Of course, that undercurrent of support didn't rear its head until the butt-end of TLC, after Sheamus had retained the Championship and when Reigns proverbially snapped. Sometimes, all the work one puts into improving oneself doesn't mean anything if the directors and producers aren't channeling that wrestler's strengths into the right ports. Reigns up to that point had been a mutated variant of the hard-luck Bryan, a man whose prize kept getting snapped up before his eyes. The reason why McMahon and the rest of WWE's braintrust had stars in their eyes when they gazed upon Reigns is the absolute reason why that line of booking could never work with him. A guy the size of Reigns needed to start exerting force and taking what was his from the people who'd kept denying him through trickery, subterfuge, and chicanery. When Reigns' talent aligned with his best direction, the fans finally had a reason to believe.

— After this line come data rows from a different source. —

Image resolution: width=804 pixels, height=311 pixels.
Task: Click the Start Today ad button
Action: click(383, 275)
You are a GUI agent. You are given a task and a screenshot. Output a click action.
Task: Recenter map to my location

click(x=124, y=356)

Would those moments of power and triumph soared to the heights they did without the work Reigns put in? One can never tell, but I get the feeling that if one took a poll of the WWE Universe, that person would find that the average fan would prefer rooting for someone who was good and not bad. WWE couldn't have put, say, Heidenreich or Jackson Andrews, or even Braun Strowman, a guy whom I personally like and think has a high ceiling but who hasn't had the chance to earn it yet, in that spot and had them evoke the crowd reaction. Reigns over a year became a singularly good professional wrestler, at least in the "sports" portion.

Granted, his coronation was hardly a moment of perfection. His ability while on the microphone is still suspect at best. Back when McMahon was obviously scripting his material and he was off babbling about beanstalks and other ill-fitting fairytale analogues, he had a convenient scapegoat for his troubles. He's improved with better material, but he's not the kind of guy one would conceivably put out in front of a crowd to fire them up by talking alone. He still gets glassy eyes from time to time, and his voice loses confidence when he's asked to be on the defensive.

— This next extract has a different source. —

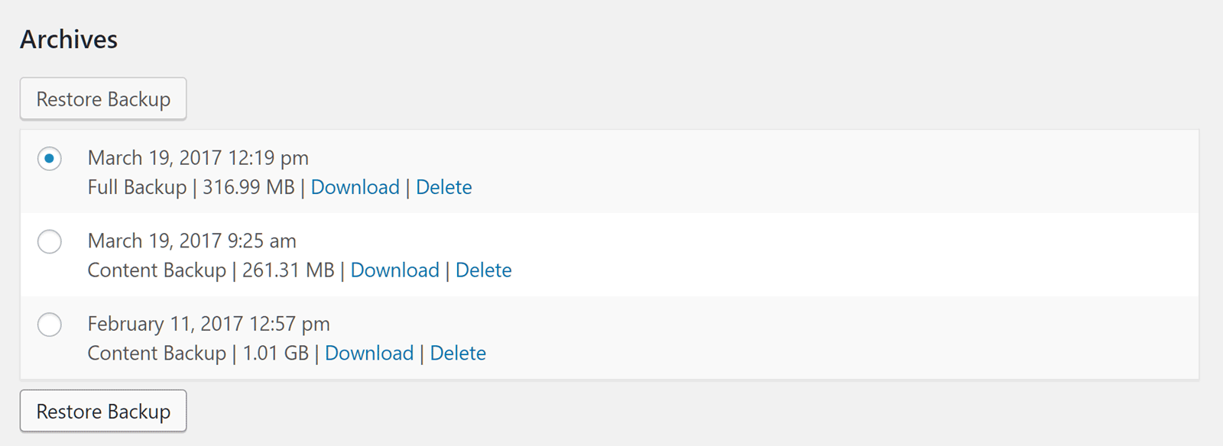Click the March 19, 2017 9:25 am date text

[x=192, y=241]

Additionally, the follow-up story, which will be as important as the shows Sunday and Monday, seems to be a tangled morass. Jumping to conclusions that Triple H was behind the year of misery for Reigns feels tenuous at best, especially recently. WWE's writers have done a poor job of tailoring promo material for exposition, whether it be the Authority explicitly stating that they were behind it all, or Reigns making fluid accusations with more than just "NO, YOU'RE THE DISGRACE" behind it. Of course, one could give the benefit of the doubt that WWE is being subtle, but allowing concessions for McMahon's company for nuance and implication is about as irresponsible as giving a starving pit bull the task of watching a rump roast on a low-lying table without eating it.

But regardless of the normal traps WWE has set for itself, the company finally got out of its own way and allowed a man who has become ready to stand at its vanguard as The Man to step into that role. Any denial of Reigns' readiness as the straw that stirs RAW's drink should have been cast out when he stood in radiant celebration in front of a crowd that had spewed vitriol at him not even a year prior. Roman Reigns won over the WWE Universe, and he did so by proving that when hard work and talent meets the right opportunity, it creates a singularity that will turn even the blackest hearts soft and willing to greet the righteous conqueror.